Tailoring the Substitution Pattern on 1,3,5-Triazine for Targeting Cyclooxygenase-2: Discovery and Structure–Activity Relationship of Triazine–4-Aminophenylmorpholin-3-one Hybrids that Reverse Algesia and Inflammation in Swiss Albino Mice

Here, we report analgesic and anti-inflammatory activity of a series of compounds obtained by appending 4-aminophenylmorpholin-3-one and acyclic, cyclic, or heterocyclic moieties on 1,3,5-triazine. The structures of compounds 4b and 6b are optimized for the best inhibition of COX-2 with IC50 values of 0.06 and 0.08 μM, respectively, and selectivity over COX-1 of 166 and >125, respectively. At the dose of 5 mg kg–1, these compounds significantly reduced acetic acid induced writhings, and their ED50 values were found to be 2.2 and 1.9 mg kg–1, respectively. Besides the cell-based and animal-based experiments showing the modes of action of these compounds targeting COX-2, the interaction behavior of 4b with COX-2 was also characterized, with physicochemical experiments including ITC, NMR, UV–vis, and molecular-modeling studies. Characteristically, these compounds interact with R120, Y355, and W385, the residues responsible for holding the substrate and mediating the process of electron transfer during the metabolic phase of the enzyme.

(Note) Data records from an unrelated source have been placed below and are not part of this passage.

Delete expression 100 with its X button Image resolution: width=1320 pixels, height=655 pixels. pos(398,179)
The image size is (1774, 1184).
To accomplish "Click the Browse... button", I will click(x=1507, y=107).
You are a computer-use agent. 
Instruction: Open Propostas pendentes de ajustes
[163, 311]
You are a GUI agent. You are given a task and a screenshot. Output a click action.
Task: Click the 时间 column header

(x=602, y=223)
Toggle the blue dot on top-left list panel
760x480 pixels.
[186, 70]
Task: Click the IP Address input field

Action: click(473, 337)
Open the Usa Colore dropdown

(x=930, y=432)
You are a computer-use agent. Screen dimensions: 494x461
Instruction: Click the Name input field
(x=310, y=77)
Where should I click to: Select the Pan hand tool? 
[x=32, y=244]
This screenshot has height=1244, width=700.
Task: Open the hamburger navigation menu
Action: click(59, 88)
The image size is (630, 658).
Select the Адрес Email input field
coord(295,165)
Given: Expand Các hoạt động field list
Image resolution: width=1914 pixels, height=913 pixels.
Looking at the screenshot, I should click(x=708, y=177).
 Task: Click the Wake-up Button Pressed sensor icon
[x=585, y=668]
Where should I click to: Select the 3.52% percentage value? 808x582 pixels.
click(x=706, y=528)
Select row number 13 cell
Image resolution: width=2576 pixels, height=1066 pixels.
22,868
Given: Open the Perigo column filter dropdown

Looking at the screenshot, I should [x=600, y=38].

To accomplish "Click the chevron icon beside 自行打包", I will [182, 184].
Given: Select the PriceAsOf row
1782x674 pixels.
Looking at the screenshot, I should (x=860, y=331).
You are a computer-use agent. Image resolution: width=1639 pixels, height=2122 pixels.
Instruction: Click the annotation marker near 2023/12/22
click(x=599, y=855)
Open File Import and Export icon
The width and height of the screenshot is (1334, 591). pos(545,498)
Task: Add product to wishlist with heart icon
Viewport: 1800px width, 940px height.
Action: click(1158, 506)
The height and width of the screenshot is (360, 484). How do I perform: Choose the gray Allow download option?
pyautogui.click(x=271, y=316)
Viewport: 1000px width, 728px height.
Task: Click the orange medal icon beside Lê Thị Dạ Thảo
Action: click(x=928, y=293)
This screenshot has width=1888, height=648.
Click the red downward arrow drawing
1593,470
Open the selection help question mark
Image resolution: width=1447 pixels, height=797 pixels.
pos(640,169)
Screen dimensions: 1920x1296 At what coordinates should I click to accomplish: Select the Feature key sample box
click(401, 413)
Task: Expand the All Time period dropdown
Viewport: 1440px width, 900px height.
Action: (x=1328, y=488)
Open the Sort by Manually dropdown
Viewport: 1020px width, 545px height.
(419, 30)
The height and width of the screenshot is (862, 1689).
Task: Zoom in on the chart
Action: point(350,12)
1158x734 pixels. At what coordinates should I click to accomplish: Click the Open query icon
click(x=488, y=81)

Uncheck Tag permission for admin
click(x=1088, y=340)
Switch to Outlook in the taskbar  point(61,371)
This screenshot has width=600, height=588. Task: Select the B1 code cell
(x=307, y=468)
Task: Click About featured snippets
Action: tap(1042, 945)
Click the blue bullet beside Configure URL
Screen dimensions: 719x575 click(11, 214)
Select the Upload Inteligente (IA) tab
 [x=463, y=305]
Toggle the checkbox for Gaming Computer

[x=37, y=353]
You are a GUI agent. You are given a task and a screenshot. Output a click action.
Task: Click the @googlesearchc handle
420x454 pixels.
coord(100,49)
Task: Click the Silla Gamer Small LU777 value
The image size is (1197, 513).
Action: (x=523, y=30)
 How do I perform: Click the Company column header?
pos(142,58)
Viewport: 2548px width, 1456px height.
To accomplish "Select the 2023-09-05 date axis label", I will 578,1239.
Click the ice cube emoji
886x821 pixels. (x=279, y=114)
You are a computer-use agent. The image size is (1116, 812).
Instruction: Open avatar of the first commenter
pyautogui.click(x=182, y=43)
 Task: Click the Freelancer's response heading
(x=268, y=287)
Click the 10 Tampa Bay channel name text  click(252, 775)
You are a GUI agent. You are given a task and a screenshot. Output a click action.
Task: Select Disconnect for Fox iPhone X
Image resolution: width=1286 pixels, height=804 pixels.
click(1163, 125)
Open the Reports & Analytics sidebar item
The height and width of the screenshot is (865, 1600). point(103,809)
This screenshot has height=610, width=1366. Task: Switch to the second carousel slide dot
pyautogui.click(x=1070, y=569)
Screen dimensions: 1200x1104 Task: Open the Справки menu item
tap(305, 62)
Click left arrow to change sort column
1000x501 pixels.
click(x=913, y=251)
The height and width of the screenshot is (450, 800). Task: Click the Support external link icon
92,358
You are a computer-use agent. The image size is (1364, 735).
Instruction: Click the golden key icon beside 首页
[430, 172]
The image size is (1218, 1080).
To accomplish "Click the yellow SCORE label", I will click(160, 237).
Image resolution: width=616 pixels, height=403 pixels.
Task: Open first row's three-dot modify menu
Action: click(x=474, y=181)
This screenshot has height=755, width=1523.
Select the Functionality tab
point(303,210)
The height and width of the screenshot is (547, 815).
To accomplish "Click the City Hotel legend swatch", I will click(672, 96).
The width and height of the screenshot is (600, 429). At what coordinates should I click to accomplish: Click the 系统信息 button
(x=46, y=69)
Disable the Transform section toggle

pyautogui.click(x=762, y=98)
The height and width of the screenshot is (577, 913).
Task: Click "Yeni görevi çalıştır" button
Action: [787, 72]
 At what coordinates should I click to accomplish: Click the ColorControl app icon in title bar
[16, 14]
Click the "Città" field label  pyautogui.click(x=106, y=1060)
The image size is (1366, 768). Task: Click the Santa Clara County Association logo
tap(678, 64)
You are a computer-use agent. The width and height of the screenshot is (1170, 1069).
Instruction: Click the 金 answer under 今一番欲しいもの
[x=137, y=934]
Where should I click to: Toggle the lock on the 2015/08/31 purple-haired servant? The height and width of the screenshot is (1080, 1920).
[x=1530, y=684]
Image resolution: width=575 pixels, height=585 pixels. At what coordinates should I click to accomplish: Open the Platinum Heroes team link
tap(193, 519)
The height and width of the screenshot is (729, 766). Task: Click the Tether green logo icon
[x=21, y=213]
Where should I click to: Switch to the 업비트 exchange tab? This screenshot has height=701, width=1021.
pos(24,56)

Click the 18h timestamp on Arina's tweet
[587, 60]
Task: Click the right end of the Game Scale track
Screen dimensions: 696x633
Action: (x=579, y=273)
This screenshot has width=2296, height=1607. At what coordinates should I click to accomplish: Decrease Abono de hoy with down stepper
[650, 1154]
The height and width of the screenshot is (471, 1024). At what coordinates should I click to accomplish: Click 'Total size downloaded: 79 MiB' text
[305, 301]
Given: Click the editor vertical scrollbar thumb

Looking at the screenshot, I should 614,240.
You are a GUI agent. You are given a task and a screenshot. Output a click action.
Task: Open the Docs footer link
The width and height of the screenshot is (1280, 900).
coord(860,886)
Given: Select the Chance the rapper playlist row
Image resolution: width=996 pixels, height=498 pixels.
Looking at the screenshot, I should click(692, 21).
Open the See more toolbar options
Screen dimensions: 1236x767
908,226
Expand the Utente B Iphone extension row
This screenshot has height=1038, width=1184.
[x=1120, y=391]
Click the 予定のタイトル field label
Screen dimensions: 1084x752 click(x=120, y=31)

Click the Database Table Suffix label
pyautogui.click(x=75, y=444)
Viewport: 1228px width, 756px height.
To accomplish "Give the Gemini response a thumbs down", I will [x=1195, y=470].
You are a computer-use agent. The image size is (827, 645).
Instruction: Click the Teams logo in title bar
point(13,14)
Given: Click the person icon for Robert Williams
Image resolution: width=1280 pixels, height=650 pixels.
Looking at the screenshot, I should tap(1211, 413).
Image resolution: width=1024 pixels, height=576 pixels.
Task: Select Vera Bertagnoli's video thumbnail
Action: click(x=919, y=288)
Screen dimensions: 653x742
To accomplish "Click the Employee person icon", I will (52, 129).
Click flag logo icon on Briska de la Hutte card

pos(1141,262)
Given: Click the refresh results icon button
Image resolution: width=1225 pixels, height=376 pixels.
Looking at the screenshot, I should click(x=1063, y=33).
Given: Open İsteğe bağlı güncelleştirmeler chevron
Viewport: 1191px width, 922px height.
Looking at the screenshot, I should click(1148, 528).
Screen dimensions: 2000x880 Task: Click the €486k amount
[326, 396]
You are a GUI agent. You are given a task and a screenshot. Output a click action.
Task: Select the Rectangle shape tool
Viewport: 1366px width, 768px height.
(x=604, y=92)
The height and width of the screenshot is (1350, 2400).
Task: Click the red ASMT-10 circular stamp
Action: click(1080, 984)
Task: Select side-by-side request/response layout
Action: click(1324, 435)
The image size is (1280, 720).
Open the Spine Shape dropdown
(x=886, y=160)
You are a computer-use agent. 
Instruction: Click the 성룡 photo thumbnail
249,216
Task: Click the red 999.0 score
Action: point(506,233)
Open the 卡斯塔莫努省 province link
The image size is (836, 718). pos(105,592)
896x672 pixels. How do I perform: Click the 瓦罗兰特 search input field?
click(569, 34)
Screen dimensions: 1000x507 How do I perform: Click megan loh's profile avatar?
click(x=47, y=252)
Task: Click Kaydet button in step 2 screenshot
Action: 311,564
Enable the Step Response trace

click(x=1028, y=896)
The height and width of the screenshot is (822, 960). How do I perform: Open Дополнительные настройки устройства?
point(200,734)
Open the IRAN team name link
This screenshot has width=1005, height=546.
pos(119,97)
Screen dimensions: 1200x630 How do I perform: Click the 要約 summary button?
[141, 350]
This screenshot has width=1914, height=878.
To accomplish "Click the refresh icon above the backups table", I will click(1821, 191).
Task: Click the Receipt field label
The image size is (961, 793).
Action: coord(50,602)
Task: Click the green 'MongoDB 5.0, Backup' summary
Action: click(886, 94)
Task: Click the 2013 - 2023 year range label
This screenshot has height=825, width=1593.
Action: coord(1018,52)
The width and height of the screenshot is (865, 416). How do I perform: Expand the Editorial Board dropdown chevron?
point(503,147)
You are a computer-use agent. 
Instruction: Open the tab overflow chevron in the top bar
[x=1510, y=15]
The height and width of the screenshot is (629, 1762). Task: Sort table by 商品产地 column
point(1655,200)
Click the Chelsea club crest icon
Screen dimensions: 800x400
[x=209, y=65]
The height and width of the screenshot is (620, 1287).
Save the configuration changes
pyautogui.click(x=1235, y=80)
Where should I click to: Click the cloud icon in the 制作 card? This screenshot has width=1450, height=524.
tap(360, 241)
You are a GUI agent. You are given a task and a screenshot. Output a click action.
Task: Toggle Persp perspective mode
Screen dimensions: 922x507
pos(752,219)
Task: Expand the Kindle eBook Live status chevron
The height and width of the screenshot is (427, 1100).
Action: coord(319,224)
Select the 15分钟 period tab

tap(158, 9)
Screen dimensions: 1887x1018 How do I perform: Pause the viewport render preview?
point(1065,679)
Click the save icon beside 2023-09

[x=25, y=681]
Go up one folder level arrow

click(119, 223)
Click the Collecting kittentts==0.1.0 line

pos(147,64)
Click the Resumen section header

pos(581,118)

本研究报道了一类通过将4-氨基苯基吗啉-3-酮（4-aminophenylmorpholin-3-one）与无环、环状或杂环基团连接至1,3,5-三嗪（1,3,5-triazine）骨架所得到的化合物的镇痛与抗炎活性。化合物4b与6b的结构经过优化，以实现对环氧合酶-2（COX-2）的最优抑制效果，其半最大抑制浓度（IC50）分别为0.06 μM与0.08 μM，相对于环氧合酶-1（COX-1）的选择性比值分别为166与>125。在5 mg·kg⁻¹的给药剂量下，此类化合物可显著抑制乙酸诱导的扭体反应，其半数有效剂量（ED50）分别为2.2 mg·kg⁻¹与1.9 mg·kg⁻¹。除了通过细胞实验与动物实验阐明了这类化合物靶向COX-2的作用机制外，本研究还通过等温滴定量热法（ITC）、核磁共振波谱法（NMR）、紫外-可见分光光度法（UV–vis）以及分子建模研究，表征了化合物4b与COX-2的相互作用行为。特征性地，此类化合物可与酶代谢阶段负责结合底物并介导电子传递过程的残基R120、Y355及W385产生相互作用。